- EXERCISE REQUIREMENTS -
Continue the tribute to Virgilio Velasco and Mutya San Agustin from its last sentence.

- SELECTED EXTRACT -
Honoring: Virgilio Velasco and Mutya San Agustin

Story submitteD by: noel shaw

Virgilio Velasco and Mutya San Agustin

Photo: Virgilio Velasco and Mutya San Agustin

When my mother, Mutya San Agustin, and father, Virgilio Velasco, came to the United States from the Philippines to engage in their respective residency training programs––Mutya in Baltimore for pediatrics, Virgilio in Brooklyn for general surgery––they had not intended to stay. After completing their residencies they had planned to return to Manila to start their own practices.

For five years they worked long hours to complete their training. On weekends Virgilio would take the bus down to Baltimore to visit Mutya. They married in 1960 and I was born a year later in Brooklyn at Long Island College Hospital where my father then worked. My parents made social acquaintances with their American colleagues while having only a handful of Filipino friends who were also in training programs. They were stunned one day riding the city bus when one of their friends, my godmother, was forced to sit in the back of the uncrowded bus because of her dark brown skin. But the while the hurtful sting of a racist America may have deterred my mother and father temporarily it never stopped them from reaching their goals.

- DATA -

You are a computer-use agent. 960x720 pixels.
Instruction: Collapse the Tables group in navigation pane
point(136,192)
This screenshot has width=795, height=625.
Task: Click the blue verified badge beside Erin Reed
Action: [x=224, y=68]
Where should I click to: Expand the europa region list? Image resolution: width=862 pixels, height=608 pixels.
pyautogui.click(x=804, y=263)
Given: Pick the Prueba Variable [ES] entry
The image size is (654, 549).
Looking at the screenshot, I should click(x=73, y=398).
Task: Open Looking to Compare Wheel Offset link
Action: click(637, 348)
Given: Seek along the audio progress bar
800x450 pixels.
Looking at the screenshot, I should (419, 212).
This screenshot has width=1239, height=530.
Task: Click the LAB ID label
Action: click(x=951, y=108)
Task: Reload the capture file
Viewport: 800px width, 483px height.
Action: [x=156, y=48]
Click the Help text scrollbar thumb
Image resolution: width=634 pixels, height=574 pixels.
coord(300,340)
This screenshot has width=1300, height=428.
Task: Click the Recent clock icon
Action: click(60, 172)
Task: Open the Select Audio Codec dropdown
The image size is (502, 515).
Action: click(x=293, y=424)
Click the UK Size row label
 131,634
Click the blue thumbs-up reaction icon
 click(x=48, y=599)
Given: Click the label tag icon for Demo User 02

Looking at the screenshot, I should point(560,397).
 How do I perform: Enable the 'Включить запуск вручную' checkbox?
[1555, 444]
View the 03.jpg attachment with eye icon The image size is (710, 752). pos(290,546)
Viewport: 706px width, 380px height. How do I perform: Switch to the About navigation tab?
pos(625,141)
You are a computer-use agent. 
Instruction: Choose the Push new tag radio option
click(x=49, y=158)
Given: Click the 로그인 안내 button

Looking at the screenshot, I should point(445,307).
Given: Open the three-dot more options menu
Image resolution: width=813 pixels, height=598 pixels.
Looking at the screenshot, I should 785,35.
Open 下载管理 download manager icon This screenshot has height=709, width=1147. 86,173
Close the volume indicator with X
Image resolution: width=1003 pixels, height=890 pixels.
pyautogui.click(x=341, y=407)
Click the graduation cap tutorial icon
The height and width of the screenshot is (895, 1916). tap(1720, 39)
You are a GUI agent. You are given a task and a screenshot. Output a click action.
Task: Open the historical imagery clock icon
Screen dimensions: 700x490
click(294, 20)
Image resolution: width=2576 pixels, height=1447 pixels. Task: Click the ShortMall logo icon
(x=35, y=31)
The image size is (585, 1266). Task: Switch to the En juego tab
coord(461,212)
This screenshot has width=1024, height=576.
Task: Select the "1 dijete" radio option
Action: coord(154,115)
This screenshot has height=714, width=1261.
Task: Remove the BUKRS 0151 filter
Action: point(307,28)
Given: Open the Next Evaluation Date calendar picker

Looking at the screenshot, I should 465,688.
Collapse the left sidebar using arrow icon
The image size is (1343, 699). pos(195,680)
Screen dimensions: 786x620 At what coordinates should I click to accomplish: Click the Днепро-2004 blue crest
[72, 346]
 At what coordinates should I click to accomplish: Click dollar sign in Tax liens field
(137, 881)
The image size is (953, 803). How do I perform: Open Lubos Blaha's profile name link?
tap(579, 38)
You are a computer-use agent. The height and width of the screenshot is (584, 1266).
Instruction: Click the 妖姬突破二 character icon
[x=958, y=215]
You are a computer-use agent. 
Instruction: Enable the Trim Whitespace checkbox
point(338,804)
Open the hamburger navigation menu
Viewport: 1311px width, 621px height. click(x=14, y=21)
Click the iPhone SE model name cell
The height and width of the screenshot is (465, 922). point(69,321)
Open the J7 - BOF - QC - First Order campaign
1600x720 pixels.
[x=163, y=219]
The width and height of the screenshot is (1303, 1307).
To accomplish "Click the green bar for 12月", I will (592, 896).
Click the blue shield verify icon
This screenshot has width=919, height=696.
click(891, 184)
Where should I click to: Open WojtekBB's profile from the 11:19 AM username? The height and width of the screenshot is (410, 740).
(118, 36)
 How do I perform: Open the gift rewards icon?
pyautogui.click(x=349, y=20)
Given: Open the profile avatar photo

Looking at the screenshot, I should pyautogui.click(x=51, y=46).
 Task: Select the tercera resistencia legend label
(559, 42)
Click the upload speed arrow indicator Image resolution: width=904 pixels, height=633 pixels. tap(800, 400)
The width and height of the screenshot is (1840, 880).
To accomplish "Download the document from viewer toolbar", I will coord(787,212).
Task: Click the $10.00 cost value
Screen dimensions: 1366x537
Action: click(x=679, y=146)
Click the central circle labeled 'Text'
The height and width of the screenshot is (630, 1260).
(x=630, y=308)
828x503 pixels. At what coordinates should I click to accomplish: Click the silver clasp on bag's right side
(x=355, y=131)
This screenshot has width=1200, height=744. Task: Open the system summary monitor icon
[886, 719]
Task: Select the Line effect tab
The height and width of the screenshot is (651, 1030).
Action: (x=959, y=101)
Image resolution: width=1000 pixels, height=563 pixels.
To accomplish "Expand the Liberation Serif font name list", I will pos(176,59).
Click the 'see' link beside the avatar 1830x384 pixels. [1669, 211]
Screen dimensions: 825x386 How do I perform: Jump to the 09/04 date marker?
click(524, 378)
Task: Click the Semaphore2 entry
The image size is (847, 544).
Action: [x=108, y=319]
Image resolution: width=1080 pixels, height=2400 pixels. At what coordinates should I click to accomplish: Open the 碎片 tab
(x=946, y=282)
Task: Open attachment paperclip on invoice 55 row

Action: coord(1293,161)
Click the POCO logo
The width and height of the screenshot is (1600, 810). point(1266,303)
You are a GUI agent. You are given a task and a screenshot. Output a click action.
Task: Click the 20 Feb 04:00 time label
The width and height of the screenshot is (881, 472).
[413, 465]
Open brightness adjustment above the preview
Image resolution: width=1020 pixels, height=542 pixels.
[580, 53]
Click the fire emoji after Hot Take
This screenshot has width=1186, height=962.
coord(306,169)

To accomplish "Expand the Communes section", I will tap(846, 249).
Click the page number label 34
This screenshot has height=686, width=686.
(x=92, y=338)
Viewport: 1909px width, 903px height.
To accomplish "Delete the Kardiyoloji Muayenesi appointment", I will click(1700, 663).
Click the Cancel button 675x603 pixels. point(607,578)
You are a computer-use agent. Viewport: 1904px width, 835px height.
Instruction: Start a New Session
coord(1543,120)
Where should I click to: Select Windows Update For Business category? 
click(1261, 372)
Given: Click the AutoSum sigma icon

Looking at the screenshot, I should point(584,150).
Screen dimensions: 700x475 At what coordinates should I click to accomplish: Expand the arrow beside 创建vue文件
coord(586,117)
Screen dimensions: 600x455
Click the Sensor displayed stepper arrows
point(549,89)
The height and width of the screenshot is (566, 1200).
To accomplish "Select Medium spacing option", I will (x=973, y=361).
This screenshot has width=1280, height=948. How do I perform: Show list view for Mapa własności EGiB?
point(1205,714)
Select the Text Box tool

- YOUR RESPONSE -
My parents kept to their plan and when I was a year and four months, the three of us flew back to the Philippines supposedly for good. My parents were welcomed home as heroes. My mother was seven months pregnant with my brother when we arrived. Eventually, they began a fledgling medical clinic in a suburb of Manila.

The following year my father became quite ill. He was diagnosed with a rare bile duct cancer. His only option for treatment was in the United States. My grandfather flew with him and my mother from Manila to Los Angeles. My mother was seven months pregnant with my sister. The morning after they touched down at LAX, my father went into emergency surgery. Later that afternoon my mother kept trying to make a payphone call. An operator came on and explained to my distressed mother that it was difficult to make calls that day. My mother insisted that she get a line and the operator said, “Lady, don’t you know that President Kennedy was shot and killed earlier today??” My mother was not aware of this.

Ten days later my mother gave birth prematurely to my sister at the same hospital where my father was operated on. My father received treatment for two and a half years until he succumbed to cancer. During this time my brother and I were reunited with our parents and our new baby sister. My father somehow found the will and the strength to continue work as a surgeon until he was too sick to do so. He reached his final goal of setting us up in a house in the Bronx, much closer to my mother’s workplace. He died in New York City at the age of 31.

In a letter to me, my brother and sister, he wrote: “Be selfless. Be compassionate. Be courageous, but not wildly daring. The virtues that one builds in your early years will become your basic weapons of tomorrow.”